> Your goal
Copy out the records below, from the line containing "You are a computer-use agent. The height" through the end of the records, leaving out the pictures.

==== Extracted records

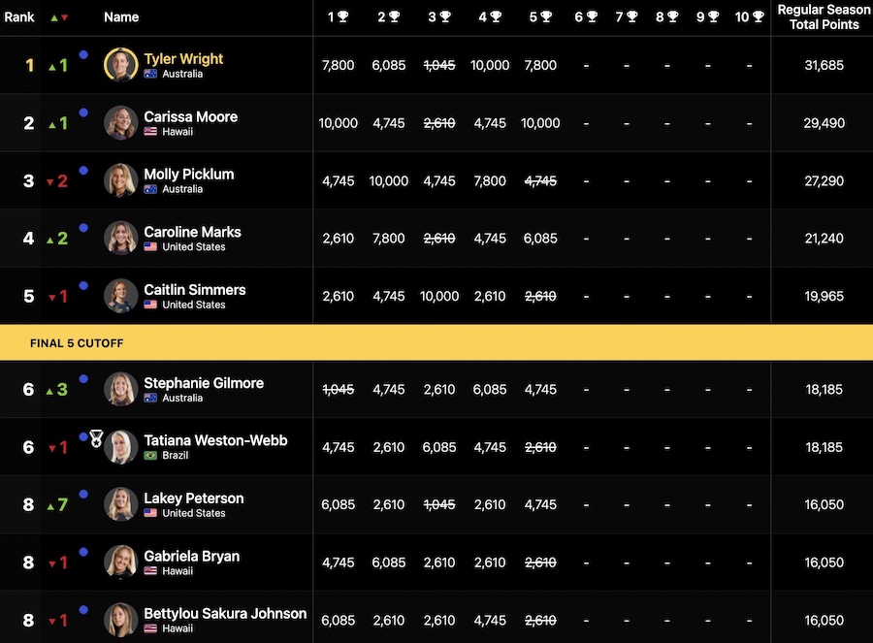Screen dimensions: 873x643
Task: Open Caitlin Simmers' athlete avatar
Action: point(121,296)
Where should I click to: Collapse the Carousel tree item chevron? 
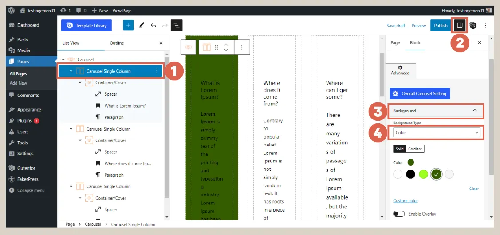pyautogui.click(x=63, y=59)
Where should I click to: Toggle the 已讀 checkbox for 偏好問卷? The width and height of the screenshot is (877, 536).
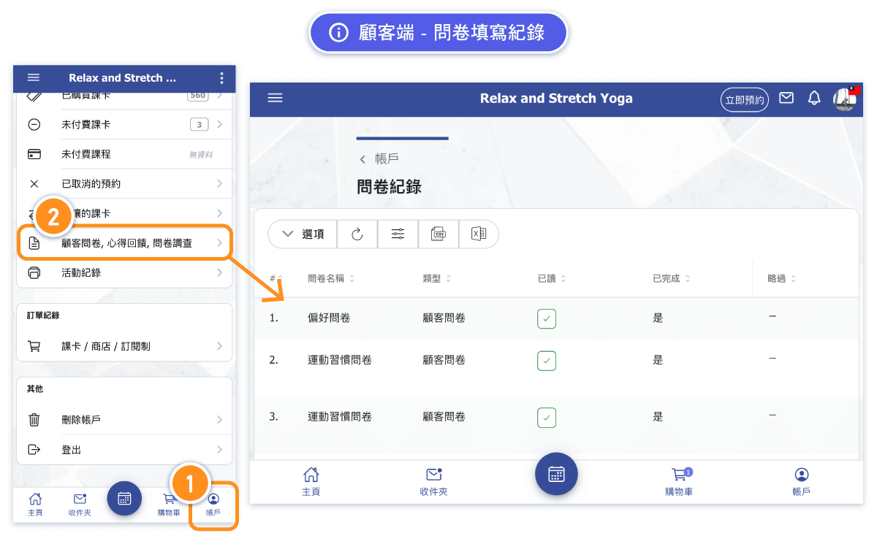tap(547, 318)
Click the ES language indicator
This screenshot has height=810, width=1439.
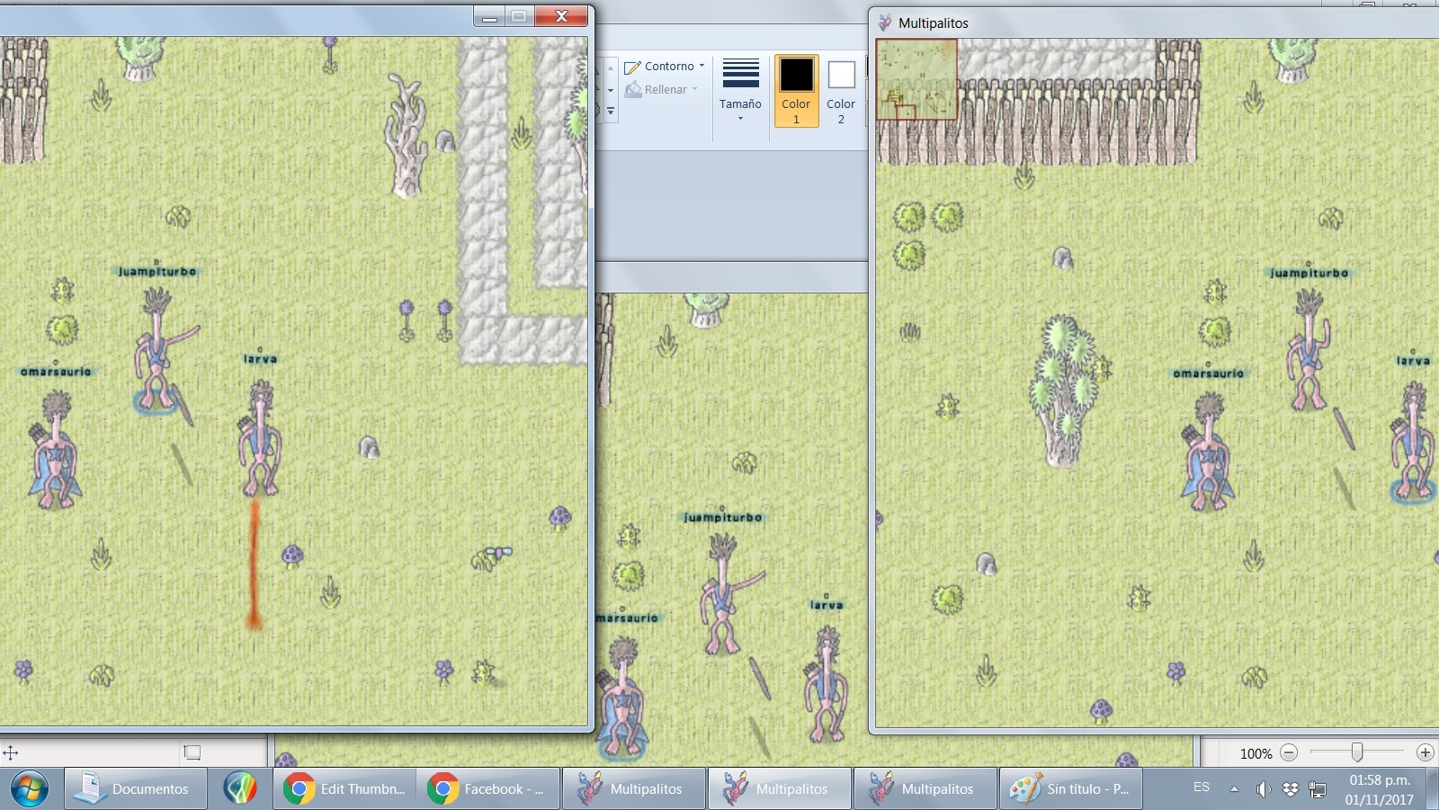[x=1202, y=788]
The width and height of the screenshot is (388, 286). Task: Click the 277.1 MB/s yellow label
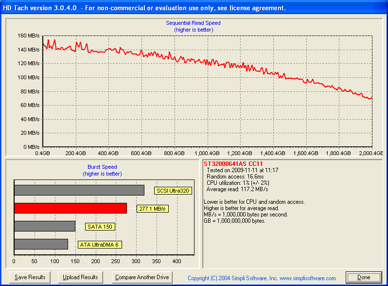(152, 209)
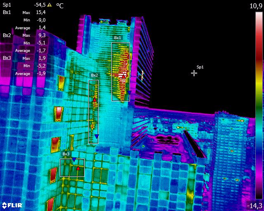Click the blue min marker in Bx1

click(129, 93)
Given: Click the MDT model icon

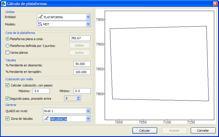Looking at the screenshot, I should point(40,24).
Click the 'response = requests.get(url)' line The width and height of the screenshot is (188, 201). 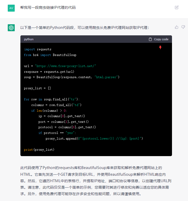click(49, 72)

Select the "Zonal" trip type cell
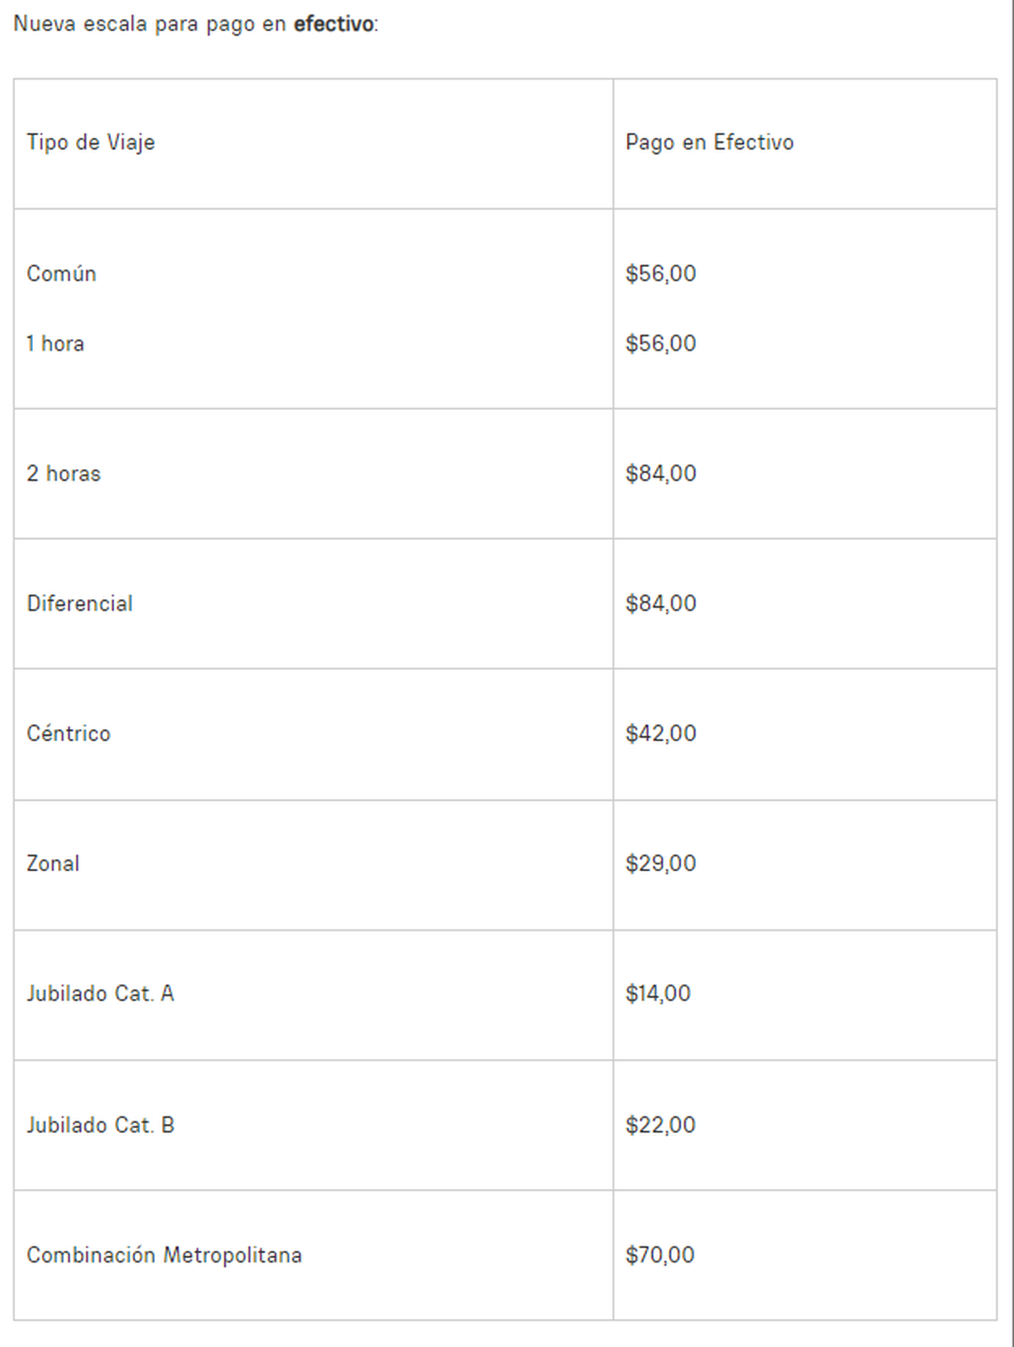click(x=53, y=864)
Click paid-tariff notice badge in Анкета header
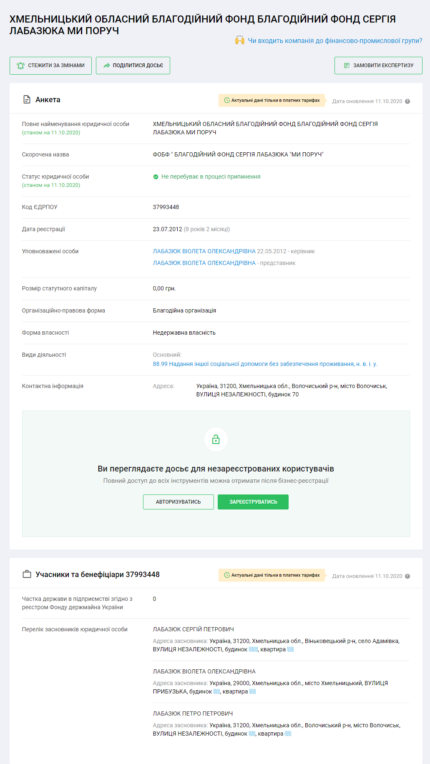The height and width of the screenshot is (764, 430). 272,101
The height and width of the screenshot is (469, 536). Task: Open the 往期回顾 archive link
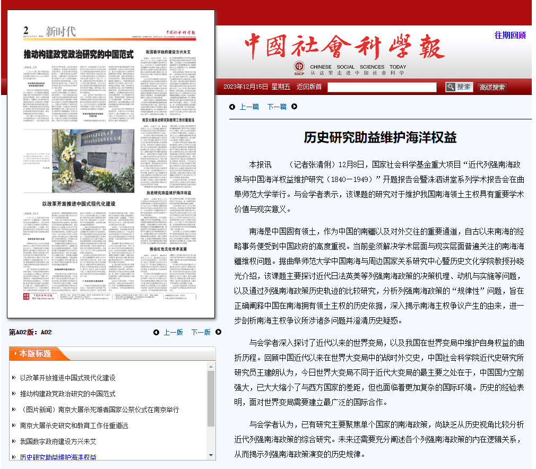(x=510, y=35)
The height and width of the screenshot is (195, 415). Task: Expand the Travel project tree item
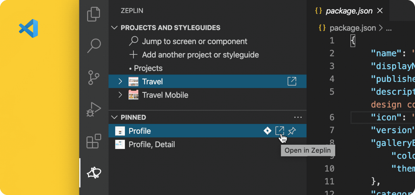(120, 81)
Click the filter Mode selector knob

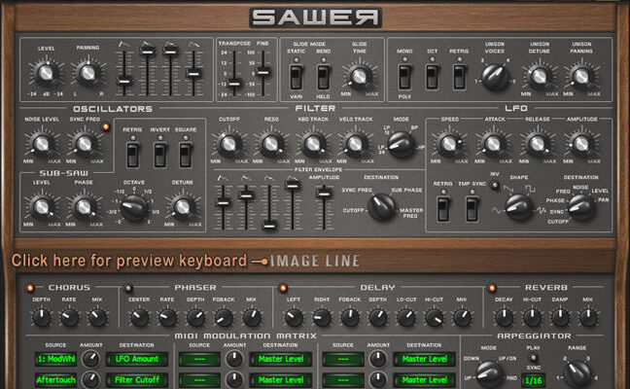pyautogui.click(x=401, y=144)
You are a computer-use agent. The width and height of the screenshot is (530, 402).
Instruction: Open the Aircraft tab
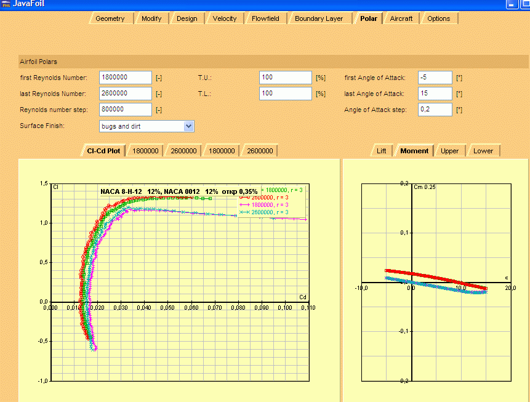pyautogui.click(x=401, y=18)
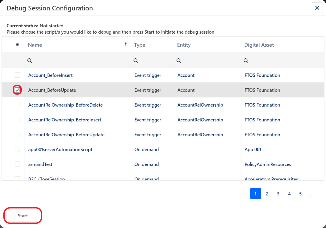Click the search icon in the Type filter
Image resolution: width=326 pixels, height=228 pixels.
pos(136,60)
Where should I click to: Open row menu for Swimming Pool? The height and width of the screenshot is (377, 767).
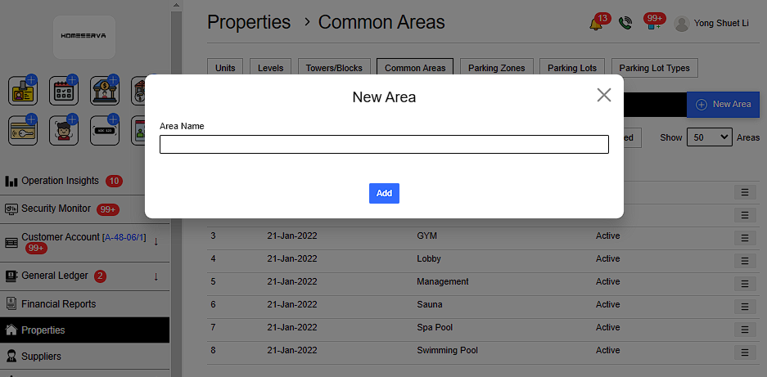[x=744, y=352]
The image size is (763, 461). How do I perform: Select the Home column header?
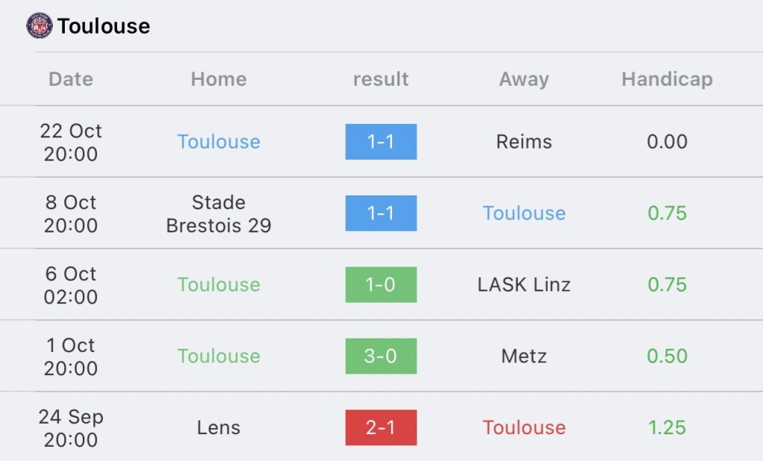(219, 79)
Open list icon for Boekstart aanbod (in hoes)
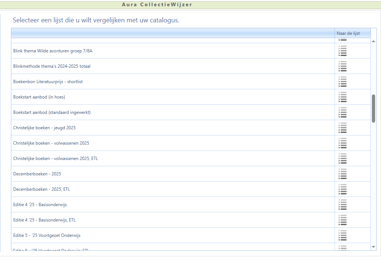 (343, 97)
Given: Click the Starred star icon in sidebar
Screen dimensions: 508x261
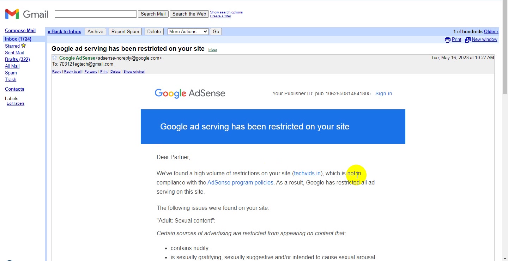Looking at the screenshot, I should tap(24, 45).
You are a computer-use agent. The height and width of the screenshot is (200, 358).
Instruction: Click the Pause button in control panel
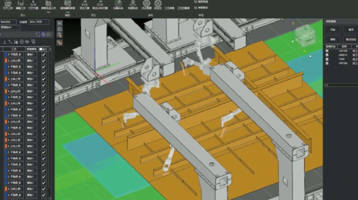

========

> Solution for this problem
You are a computer-use agent. The height and width of the screenshot is (200, 358).
Instruction: Click the Pause button in control panel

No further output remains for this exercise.